What is being asked: Exactly as written, reproduce the lines from the one that contains "Click the Browse icon in the toolbar" through the end of the records.

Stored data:
⁂
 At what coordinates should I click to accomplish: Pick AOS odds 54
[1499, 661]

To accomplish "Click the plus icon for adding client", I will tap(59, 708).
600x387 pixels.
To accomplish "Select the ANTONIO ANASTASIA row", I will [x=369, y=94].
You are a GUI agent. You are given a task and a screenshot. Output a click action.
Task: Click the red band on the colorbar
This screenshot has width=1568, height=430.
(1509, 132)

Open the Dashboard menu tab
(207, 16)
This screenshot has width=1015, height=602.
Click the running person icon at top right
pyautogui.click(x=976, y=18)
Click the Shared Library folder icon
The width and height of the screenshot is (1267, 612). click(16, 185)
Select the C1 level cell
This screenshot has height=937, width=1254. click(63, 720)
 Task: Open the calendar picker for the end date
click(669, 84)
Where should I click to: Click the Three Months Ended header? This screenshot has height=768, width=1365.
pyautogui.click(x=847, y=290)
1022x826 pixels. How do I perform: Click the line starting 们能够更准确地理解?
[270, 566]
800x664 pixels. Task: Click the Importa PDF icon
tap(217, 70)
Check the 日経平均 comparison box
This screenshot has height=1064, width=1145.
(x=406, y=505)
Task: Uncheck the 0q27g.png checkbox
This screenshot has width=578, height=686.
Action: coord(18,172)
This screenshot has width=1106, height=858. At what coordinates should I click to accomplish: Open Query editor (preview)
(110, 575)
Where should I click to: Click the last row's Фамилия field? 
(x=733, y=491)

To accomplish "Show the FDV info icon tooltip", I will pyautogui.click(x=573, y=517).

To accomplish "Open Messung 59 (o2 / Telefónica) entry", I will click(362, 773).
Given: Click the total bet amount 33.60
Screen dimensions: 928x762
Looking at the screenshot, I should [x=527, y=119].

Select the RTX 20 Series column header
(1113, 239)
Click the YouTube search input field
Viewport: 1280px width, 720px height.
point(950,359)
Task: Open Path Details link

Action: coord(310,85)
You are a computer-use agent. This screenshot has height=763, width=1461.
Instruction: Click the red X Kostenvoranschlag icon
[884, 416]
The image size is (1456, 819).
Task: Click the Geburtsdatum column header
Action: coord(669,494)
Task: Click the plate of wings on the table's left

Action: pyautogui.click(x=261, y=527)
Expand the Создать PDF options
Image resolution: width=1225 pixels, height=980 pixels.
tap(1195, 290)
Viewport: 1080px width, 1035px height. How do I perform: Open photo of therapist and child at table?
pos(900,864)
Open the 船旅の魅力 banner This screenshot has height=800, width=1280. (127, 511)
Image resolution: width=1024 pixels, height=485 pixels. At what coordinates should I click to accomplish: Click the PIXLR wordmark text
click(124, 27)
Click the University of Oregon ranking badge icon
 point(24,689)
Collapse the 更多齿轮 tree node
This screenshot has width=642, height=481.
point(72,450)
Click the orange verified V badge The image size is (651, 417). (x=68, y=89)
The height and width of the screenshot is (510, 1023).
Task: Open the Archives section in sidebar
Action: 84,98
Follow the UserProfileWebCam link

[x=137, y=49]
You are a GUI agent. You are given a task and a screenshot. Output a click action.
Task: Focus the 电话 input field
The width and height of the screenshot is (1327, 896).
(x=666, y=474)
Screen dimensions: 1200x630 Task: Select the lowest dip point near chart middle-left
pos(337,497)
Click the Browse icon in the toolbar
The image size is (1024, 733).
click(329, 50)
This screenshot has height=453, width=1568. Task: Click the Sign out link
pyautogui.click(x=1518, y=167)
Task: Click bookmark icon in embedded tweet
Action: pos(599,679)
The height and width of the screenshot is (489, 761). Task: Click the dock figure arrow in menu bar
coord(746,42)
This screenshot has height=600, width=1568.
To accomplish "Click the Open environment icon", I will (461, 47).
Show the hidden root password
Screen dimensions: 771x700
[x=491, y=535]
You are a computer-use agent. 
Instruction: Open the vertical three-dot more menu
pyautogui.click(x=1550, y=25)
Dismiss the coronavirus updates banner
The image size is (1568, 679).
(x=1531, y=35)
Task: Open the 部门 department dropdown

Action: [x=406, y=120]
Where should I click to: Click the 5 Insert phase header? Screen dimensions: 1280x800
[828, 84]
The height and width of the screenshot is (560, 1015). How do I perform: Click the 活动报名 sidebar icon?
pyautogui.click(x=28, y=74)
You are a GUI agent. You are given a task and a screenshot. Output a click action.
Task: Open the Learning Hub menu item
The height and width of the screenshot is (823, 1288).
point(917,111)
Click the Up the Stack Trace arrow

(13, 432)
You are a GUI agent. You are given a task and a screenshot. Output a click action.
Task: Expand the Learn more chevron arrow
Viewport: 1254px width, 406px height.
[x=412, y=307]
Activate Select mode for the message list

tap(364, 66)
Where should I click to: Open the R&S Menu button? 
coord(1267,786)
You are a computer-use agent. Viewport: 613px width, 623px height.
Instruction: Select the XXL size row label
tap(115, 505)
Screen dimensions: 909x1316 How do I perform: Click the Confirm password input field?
⁂
Task solution:
Click the Browse icon in the toolbar
The image size is (1024, 733).
click(329, 50)
This screenshot has height=453, width=1568. Task: Click the Sign out link
pyautogui.click(x=1518, y=167)
Task: Click bookmark icon in embedded tweet
Action: pos(599,679)
The height and width of the screenshot is (489, 761). Task: Click the dock figure arrow in menu bar
coord(746,42)
This screenshot has height=600, width=1568.
To accomplish "Click the Open environment icon", I will (461, 47).
Show the hidden root password
Screen dimensions: 771x700
[x=491, y=535]
You are a computer-use agent. 
Instruction: Open the vertical three-dot more menu
pyautogui.click(x=1550, y=25)
Dismiss the coronavirus updates banner
The image size is (1568, 679).
(x=1531, y=35)
Task: Open the 部门 department dropdown

Action: [x=406, y=120]
Where should I click to: Click the 5 Insert phase header? Screen dimensions: 1280x800
[828, 84]
The height and width of the screenshot is (560, 1015). How do I perform: Click the 活动报名 sidebar icon?
pyautogui.click(x=28, y=74)
You are a GUI agent. You are given a task and a screenshot. Output a click action.
Task: Open the Learning Hub menu item
The height and width of the screenshot is (823, 1288).
point(917,111)
Click the Up the Stack Trace arrow

(13, 432)
You are a GUI agent. You are given a task and a screenshot. Output a click action.
Task: Expand the Learn more chevron arrow
Viewport: 1254px width, 406px height.
[x=412, y=307]
Activate Select mode for the message list

tap(364, 66)
Where should I click to: Open the R&S Menu button? 
coord(1267,786)
You are a computer-use agent. Viewport: 613px width, 623px height.
Instruction: Select the XXL size row label
tap(115, 505)
Screen dimensions: 909x1316 How do I perform: Click the Confirm password input field?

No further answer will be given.